Traditionally Labour has had little to worry about in northern English cities, Scotland and Wales, but now these fortresses of long-held Labour suppert are showing signs of deep-down heartfelt fatigue.

When Labour came to power in 1997 there was a feeling abroad that these were captive voters, who could, to some extent, be ignored. It was just the New Labour middle class that needed wooing.

Eleven years later how much has that don’t-care attitude resulted in the swing that Labour is seeing today? No one likes being taken for granted, and the idea that “they” had nowhere else to go has now been proved wrong. In Scotland, for instance, the SNP has filled the space where only a weak impression of an opposition used to be, and have been impressing some with their future vision. They have the added benefit of being something new, and being both in opposition and in power at one and the same time.

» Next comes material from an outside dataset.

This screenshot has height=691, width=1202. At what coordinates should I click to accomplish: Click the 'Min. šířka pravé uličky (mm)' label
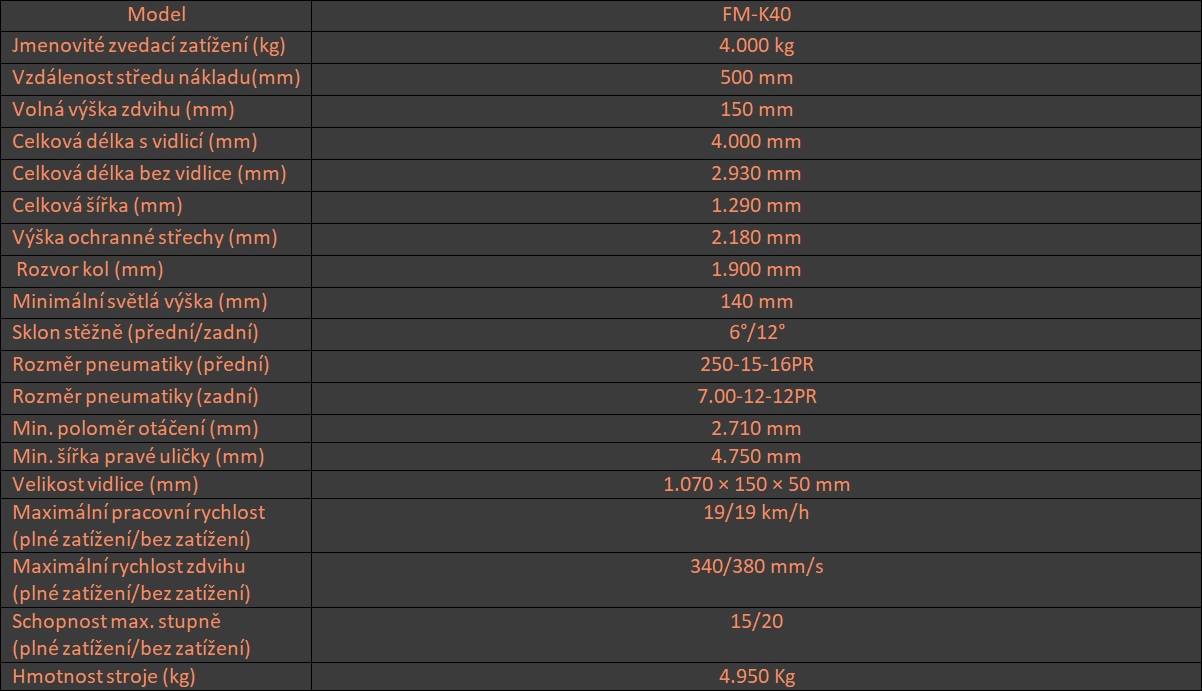tap(137, 457)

Hidden among the big stories of the local election results were signs that the north, Labour’s taken-for-granted heartland with its large majorities, is no longer inevitably prepared to vote the way tradition might have suggested.

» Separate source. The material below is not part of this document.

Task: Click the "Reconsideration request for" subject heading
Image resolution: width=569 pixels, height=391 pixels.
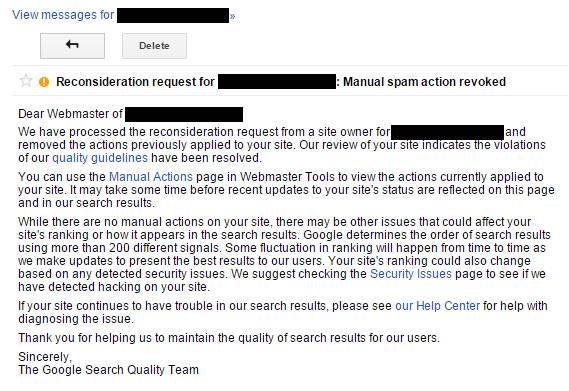Action: pos(135,82)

In Newcastle-Under-Lyme, Labour lost eight local authority seats, and in another traditional area, the other Newcastle, Labour lost two councillors.

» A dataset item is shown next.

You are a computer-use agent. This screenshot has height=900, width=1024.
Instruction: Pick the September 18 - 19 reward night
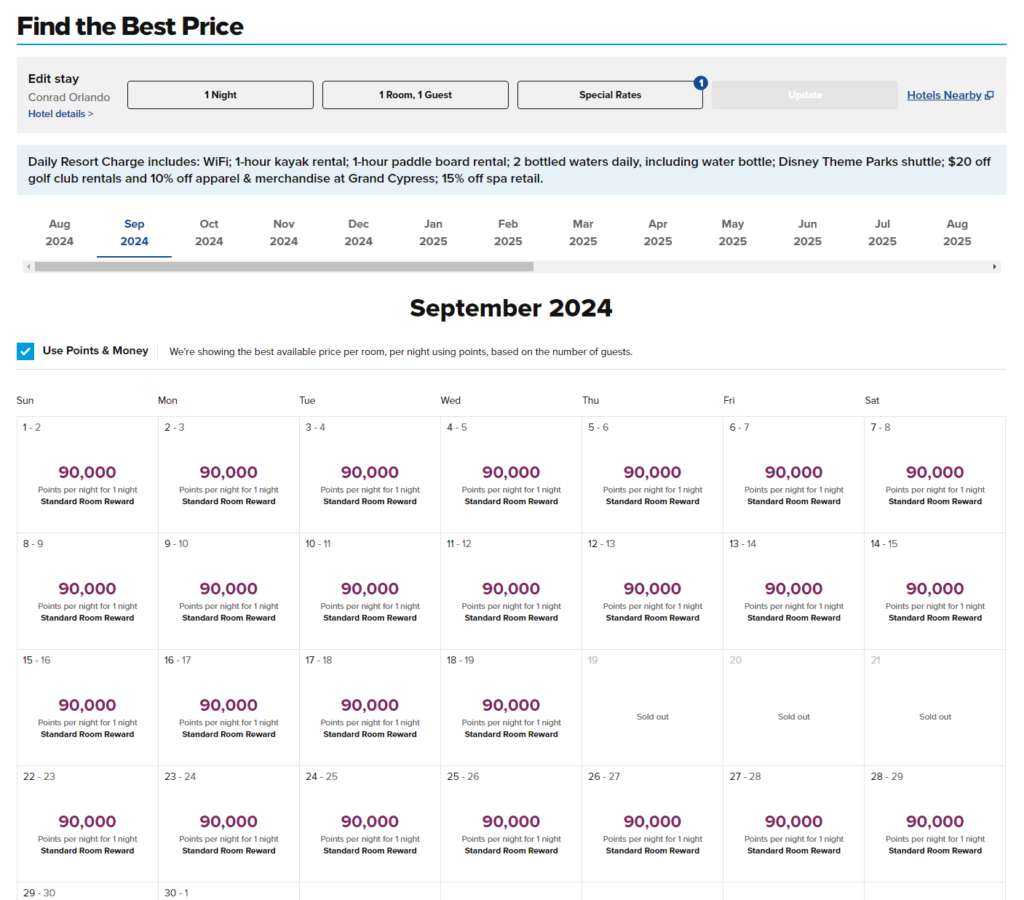511,708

While in Oldham Labour lost eight councillors and the Conservatives picked up three.

The signs are there. And northern MPs are increasingly worried these rumblings have not been noted at the beating centre of the UK’s political world. Are hard-core Labour seats in Sunderland, Liverpool and Newcastle now up for grabs? Not surprisingly Conservatives think they are.

What was even more surprising in local election results was that in some areas of the south, in areas which might be considered more likely to swing towards the blues, an anti-Labour wave was less obvious than it was up north.

In Norwich, a small city hemed in on all sides by Conservative MPs, Labour didn’t lose a single councillor, and the Conservatives made no gains. In Worcester, where the shire has two Conservative MPs, Labour stayed steady at 13 councillors, and again the Conservatives made no gains.

Is this a sign that voters down south are not as out of sorts with the current Labour government than old Labour strongholds?

The first test of whether Labour is ready to counter its exposure on its northern flank will be the by-election for David Marshall’s deeply urban, and deeply old Labour seat in Glasgow East. Pointing to the achievements of the past will not be enough, even if they benefited poor inner city residents most, it will be about proving, and making people believe, that you are the party that promises them a better future, and one in which they are not the outsiders.